South Park: Go God Go XII
(S10E13)
Atheist in the future: Dawkins knew that logic and reason were the way of the future, but it wasn't until he met his beautiful wife that he learned using logic and reason isn't enough. You have to be a dick to everyone who doesn't think like you.
First of all, I don't watch a ton of science fiction, so who can tell me what the opening sequence was spoofing? It looked vaguely familiar, but my sci-fi exposure is rather limited. Help a brotha out, won't you?
If I had to tie this two-parter into a neat little package, I would conclude that Matt and Trey wanted to show that what stands in the way of human progress is the human race itself. Our quest to find the Truth will always be thwarted by our own egos. Even in a future age where logic and science rule, wars are still waged over the Great Question. Of course, we find out in the end that the "Great Question" is "what should atheists call themselves?" This seems to prove, ultimately, that even the most intelligent among us can be really, really stupid.
Someone who doesn't believe in a higher power may scoff at all the wars fought over religion, but this episode seemed to say that absolute adherence to any belief will result in conflict, because even those who are science-minded have differing ideas.
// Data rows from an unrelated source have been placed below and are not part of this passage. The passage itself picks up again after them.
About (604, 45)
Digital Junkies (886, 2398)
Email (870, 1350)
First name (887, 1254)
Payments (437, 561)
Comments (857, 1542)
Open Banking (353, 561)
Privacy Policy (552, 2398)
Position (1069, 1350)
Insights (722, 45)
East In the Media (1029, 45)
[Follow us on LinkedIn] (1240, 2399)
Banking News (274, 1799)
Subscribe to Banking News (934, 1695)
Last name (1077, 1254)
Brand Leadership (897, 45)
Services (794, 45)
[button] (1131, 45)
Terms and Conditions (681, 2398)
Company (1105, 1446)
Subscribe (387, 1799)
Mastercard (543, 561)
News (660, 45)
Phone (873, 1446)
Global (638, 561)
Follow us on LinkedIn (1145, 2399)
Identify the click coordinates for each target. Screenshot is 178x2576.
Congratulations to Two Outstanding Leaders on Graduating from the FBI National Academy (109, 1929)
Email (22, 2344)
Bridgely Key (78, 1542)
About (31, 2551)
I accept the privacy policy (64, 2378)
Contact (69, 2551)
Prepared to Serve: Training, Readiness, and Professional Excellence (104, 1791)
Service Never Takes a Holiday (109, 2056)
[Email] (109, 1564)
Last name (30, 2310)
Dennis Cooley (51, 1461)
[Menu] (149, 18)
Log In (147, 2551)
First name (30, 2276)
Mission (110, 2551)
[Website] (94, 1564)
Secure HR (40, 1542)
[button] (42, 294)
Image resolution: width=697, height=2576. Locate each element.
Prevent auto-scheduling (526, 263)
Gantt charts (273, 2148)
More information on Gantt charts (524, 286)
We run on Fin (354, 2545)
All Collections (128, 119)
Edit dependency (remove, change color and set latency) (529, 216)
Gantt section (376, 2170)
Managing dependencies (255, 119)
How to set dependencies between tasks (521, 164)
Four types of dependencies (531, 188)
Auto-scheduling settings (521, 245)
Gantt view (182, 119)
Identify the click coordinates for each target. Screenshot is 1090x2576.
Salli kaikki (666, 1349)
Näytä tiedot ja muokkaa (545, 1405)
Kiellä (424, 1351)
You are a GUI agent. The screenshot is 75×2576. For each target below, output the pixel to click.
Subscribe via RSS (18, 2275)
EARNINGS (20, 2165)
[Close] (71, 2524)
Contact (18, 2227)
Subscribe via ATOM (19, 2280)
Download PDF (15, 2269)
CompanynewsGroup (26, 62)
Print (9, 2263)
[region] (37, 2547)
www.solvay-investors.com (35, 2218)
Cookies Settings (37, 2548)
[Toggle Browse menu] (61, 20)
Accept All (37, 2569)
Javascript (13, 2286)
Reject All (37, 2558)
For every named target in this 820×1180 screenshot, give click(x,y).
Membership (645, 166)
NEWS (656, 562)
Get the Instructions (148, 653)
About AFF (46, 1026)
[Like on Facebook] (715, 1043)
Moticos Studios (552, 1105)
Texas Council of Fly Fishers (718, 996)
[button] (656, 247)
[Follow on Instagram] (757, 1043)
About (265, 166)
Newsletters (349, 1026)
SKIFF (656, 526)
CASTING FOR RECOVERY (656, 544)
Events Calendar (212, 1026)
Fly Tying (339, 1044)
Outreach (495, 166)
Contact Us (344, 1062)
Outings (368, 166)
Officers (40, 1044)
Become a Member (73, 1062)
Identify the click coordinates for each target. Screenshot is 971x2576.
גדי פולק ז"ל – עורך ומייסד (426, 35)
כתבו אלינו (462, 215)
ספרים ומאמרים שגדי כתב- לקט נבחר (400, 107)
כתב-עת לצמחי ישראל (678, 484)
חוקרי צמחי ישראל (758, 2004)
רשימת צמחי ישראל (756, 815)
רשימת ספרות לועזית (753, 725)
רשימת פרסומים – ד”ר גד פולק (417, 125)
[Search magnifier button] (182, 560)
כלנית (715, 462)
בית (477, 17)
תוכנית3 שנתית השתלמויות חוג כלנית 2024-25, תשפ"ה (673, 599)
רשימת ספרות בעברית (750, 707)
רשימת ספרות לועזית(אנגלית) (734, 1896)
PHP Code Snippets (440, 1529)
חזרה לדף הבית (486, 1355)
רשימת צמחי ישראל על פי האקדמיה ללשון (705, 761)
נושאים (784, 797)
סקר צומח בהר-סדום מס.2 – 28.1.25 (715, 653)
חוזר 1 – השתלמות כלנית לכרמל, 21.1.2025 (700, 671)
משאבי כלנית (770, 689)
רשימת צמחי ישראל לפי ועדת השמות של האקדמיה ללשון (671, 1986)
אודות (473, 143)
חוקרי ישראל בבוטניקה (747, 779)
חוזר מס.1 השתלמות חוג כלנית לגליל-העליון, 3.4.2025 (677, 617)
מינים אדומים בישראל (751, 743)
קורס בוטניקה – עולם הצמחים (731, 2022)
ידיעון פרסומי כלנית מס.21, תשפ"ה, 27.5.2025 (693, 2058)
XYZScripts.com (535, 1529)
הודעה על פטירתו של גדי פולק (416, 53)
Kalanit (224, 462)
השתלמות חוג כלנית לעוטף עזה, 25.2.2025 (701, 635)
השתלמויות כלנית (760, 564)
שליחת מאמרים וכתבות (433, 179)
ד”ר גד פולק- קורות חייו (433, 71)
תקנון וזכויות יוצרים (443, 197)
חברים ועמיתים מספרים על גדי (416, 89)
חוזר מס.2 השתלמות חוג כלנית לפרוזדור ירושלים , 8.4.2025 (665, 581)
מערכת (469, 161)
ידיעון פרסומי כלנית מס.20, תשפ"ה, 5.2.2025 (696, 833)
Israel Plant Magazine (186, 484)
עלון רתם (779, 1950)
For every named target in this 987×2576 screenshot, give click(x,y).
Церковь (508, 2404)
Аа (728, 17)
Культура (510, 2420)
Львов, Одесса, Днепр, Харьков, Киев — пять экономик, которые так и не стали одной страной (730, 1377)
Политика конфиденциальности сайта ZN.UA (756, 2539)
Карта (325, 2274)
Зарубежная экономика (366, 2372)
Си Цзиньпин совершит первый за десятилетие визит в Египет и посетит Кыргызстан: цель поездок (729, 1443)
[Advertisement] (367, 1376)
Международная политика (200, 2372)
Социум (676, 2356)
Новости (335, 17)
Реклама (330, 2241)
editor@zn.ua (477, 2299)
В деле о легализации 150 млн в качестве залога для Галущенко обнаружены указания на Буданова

The one subject that comes to mind is global warming, a phenomenon whose severity and impact still arouses debate in the scientific community. In the future, however, evolved otters feel it is they who are on the right path, because they eat food off their tummies, rather than needlessly chopping down trees to make tables. Death to the table eaters!
Stepping away from the deeper meaning of the episode, I thought it had a lot of great moments. I loved how quickly Cartman adjusted to the future, and how, despite the war and bloodshed happening around him, he never lost sight of his quest to play Nintendo Wii. The time phone gag was funny, too, especially when Cartman tries to plead with Kyle and promises to suck his balls if he helps him get back to the present. Suck them dry.
I did feel the ending, in which Cartman's inadvertent tampering with the space-time continuum results in him skipping to a point in time when the atheist sects now get along and have the technology to send him home, was helped out a little by the deus ex machina, but I suppose one could argue it was also a way to mock the convention of time travel movies.
Sometimes satire can work by taking one side (The Daily Show, Borat), but what South Park often does, and they certainly did it in this episode, is to step outside of the frame and satirize the larger picture as a way to remind us not to take ourselves so seriously all the time. It seems that as long as people keep acting like people, Matt and Trey will never run out of ideas.